Required action: Copy out the entries below exactly as they stand, but only from the line containing "You are a computer-use agent. Viewport: 486px" through the line containing "Task: Open the 绩效工作台 dashboard icon".

Data under study section start

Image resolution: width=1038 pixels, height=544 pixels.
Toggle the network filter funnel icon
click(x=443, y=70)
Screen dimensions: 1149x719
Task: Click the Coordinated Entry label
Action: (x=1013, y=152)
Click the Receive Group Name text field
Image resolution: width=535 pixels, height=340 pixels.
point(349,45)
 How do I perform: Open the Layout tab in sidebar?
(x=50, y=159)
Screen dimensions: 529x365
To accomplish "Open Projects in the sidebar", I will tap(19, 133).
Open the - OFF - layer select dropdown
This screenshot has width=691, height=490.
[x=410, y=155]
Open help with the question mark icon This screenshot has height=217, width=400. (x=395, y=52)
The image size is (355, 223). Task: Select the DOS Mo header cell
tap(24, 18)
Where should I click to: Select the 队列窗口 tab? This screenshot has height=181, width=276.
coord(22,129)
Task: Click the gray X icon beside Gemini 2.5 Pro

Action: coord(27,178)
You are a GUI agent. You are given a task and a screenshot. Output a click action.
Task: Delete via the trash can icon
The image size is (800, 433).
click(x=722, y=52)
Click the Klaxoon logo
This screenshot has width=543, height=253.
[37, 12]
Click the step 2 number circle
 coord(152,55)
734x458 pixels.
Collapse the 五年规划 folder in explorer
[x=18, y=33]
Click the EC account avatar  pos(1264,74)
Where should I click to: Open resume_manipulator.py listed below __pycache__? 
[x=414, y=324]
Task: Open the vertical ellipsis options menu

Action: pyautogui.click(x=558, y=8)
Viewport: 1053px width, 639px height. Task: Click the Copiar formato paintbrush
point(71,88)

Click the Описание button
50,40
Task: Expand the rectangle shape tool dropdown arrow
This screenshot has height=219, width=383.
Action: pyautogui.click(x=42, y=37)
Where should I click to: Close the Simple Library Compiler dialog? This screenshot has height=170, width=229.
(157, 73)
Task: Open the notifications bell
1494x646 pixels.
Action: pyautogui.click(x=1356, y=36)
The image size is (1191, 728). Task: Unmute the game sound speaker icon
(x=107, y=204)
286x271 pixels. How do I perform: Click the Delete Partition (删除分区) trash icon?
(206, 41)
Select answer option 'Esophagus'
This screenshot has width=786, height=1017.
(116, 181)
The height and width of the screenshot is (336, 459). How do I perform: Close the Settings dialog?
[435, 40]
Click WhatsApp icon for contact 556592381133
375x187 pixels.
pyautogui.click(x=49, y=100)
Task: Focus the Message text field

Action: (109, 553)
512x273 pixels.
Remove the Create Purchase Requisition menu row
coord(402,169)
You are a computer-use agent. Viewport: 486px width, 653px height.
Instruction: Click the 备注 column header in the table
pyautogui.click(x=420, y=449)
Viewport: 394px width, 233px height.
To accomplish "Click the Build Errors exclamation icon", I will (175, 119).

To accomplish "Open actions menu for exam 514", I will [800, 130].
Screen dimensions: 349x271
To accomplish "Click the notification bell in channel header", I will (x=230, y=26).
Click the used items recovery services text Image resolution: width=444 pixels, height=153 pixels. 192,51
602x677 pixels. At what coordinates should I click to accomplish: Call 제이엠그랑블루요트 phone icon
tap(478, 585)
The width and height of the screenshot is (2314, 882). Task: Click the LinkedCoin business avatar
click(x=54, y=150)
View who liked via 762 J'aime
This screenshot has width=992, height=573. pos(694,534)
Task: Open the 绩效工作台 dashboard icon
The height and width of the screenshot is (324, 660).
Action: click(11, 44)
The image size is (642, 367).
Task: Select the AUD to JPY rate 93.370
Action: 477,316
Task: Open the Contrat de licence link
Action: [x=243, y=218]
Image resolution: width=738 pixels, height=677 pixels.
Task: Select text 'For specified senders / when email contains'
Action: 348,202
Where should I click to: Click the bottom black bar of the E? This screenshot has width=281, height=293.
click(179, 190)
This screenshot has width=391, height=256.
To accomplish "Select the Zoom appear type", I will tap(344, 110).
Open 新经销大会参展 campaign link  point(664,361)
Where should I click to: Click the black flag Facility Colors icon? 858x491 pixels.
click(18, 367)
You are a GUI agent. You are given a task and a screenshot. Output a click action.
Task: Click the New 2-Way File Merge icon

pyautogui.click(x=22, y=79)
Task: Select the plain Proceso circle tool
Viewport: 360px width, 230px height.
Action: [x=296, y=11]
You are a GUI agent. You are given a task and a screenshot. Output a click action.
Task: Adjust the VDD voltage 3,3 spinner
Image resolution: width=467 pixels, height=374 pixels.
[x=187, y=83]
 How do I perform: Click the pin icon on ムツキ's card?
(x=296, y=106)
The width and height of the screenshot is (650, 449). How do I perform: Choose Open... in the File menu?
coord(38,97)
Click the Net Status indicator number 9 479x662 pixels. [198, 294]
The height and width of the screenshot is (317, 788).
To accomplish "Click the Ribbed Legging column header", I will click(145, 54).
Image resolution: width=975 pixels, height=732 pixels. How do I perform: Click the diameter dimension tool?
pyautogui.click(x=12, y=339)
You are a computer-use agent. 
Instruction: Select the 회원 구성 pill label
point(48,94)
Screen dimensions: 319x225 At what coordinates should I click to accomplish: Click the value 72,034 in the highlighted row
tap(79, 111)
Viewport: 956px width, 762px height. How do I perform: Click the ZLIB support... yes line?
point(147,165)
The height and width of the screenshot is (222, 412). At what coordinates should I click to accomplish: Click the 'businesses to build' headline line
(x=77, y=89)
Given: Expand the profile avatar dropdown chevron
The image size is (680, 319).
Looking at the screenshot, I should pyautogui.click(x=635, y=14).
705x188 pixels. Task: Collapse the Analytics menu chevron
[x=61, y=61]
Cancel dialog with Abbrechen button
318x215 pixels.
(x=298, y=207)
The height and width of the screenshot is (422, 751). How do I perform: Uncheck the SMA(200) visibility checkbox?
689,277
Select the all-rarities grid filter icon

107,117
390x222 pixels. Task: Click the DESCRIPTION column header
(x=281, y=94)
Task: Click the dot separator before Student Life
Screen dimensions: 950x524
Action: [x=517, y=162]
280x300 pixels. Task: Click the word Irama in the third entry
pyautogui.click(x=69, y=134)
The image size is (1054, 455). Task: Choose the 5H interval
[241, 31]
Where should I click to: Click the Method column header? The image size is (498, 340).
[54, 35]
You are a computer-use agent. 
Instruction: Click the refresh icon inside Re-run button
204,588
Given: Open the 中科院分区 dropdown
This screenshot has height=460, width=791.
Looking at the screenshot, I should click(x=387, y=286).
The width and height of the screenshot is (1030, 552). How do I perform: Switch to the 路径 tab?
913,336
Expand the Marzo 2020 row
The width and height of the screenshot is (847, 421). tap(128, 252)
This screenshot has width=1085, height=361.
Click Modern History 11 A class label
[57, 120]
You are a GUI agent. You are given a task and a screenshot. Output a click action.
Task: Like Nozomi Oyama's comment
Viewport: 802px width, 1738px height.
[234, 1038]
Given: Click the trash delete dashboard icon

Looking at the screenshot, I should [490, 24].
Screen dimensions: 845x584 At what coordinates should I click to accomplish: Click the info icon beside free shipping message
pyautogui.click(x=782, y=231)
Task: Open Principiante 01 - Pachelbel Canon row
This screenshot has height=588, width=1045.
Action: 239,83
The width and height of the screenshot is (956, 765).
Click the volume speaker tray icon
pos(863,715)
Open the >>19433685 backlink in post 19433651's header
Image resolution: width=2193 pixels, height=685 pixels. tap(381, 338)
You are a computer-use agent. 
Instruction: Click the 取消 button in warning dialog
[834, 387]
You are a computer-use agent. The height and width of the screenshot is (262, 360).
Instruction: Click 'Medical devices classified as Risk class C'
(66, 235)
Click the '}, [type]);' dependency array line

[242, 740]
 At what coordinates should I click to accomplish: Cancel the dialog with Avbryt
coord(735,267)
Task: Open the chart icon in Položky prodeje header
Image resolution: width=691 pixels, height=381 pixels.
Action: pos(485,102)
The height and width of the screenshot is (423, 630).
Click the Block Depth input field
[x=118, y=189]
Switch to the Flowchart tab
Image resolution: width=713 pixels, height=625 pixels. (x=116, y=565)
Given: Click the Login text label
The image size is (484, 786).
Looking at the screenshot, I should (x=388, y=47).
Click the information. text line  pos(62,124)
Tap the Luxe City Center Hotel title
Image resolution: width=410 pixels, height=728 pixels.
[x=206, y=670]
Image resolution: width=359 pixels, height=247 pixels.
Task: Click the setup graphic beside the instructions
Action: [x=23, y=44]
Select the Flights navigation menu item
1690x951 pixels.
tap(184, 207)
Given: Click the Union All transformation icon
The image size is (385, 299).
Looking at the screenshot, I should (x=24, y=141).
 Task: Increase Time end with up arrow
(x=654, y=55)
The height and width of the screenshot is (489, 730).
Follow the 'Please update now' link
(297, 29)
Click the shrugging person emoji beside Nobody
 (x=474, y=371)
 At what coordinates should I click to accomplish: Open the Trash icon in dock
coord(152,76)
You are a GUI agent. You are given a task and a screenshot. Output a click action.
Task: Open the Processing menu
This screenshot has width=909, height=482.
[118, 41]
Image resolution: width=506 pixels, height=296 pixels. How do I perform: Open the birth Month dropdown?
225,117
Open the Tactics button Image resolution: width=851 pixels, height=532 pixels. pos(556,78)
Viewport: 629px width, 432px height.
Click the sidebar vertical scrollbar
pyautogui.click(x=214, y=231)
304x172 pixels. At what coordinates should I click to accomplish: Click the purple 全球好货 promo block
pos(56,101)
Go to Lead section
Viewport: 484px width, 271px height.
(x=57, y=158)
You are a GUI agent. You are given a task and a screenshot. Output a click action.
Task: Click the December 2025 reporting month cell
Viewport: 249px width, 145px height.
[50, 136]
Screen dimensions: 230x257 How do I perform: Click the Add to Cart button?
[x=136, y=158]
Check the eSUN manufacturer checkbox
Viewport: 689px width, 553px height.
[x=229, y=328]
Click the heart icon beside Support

Data under study section end

Task output:
You are a computer-use agent. Viewport: 486px width, 653px height.
Instruction: Click the 备注 column header in the table
pyautogui.click(x=420, y=449)
Viewport: 394px width, 233px height.
To accomplish "Click the Build Errors exclamation icon", I will (175, 119).

To accomplish "Open actions menu for exam 514", I will [800, 130].
Screen dimensions: 349x271
To accomplish "Click the notification bell in channel header", I will (x=230, y=26).
Click the used items recovery services text Image resolution: width=444 pixels, height=153 pixels. 192,51
602x677 pixels. At what coordinates should I click to accomplish: Call 제이엠그랑블루요트 phone icon
tap(478, 585)
The width and height of the screenshot is (2314, 882). Task: Click the LinkedCoin business avatar
click(x=54, y=150)
View who liked via 762 J'aime
This screenshot has width=992, height=573. pos(694,534)
Task: Open the 绩效工作台 dashboard icon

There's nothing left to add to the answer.